The Corkscrew Route is considered the easiest way to climb the mountain. It starts with a trudge through a swamp to a ford of the Sauk River (can be dangerous). Then a long climb up to timberline, a crevassed glacier and rock scrambling to the summit.
It is a relatively popular non-volcanic climb, giving a taste of the mountaineering difficulties to be found further north.
From Granite Falls take the Mountain Loop Highway to Barlow Pass (32 miles), then drive 7 miles to the North Fork Sauk River Road. Take this road 4.5 miles to a pullout (approx. 1900 feet). Follow flagging and trail for 1/2 mile to a crossing of the North Fork of the Sauk River. Be careful here in early season or late in the day.
On the other side follow a gravel bar upstream several hundred feet, looking for a flagged trail into the forest. This trail gets more defined as it follows an old logging road (barely recognizable) up the hillside. Cross Couger Creek at 3100 feet, and climb in the deep, dark forest to a small open area at 4600 feet. It's easy to lose the trail here, but the idea is to climb to a rocky ridge paralleling the glacier. I like to scramble polished slabs to the highest accessible entry onto the glacier, a few hundred feet below the vertical North Face.
Another approach is from Bedal Creek, someone may have notes to add here.

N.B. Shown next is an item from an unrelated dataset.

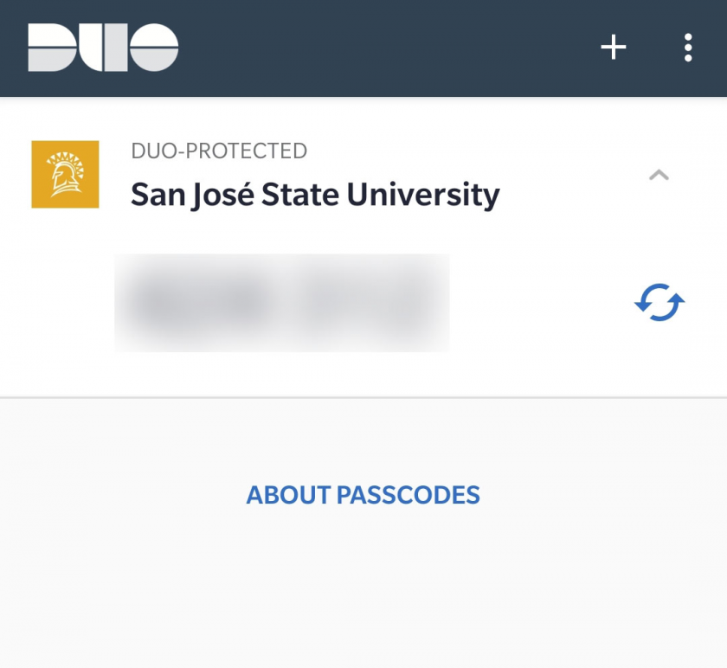Click the SJSU account icon square
Image resolution: width=727 pixels, height=668 pixels.
click(66, 174)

A Northwest Forest Pass is required to park at the trailhead ($5 per day, $30 annual). More information can be found at the Mt. Baker-Snoqaulmie National Forest web site. The mountain is in the Darrington Ranger District.
June to October. It may be difficult to drive near the trailhead outside of this season. In winter, expect a long ski trip to the trailhead, and the upper mountain may present avalanche danger, since the Corkscrew Route does much traversing on steep heather/rock slopes.

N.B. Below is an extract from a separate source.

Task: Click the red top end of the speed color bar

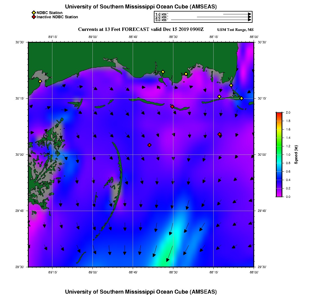Action: [279, 114]
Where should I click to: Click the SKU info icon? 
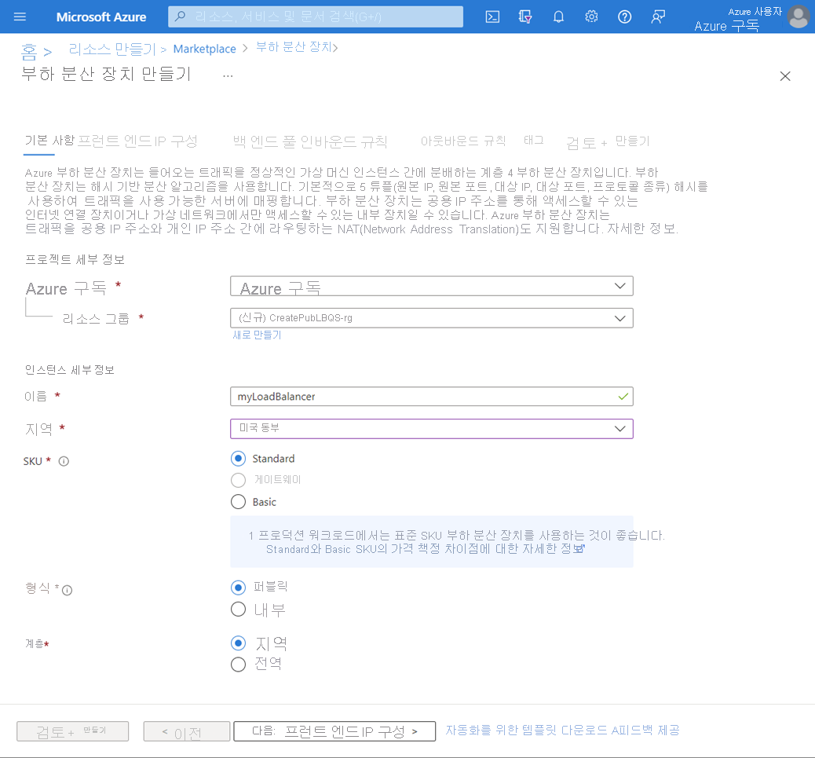click(64, 461)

You can camp anywhere you find a flat spot. Many people camp on the ridge paralleling the glacier. That would be a very scenic spot (but a long ways to hump the gear).
You need good weather for Western Washington, check the state forecast. Don't bother without a stellar forecast, because if it is wet, the very brushy travel and ford will soak you, and the view is the best part about this climb.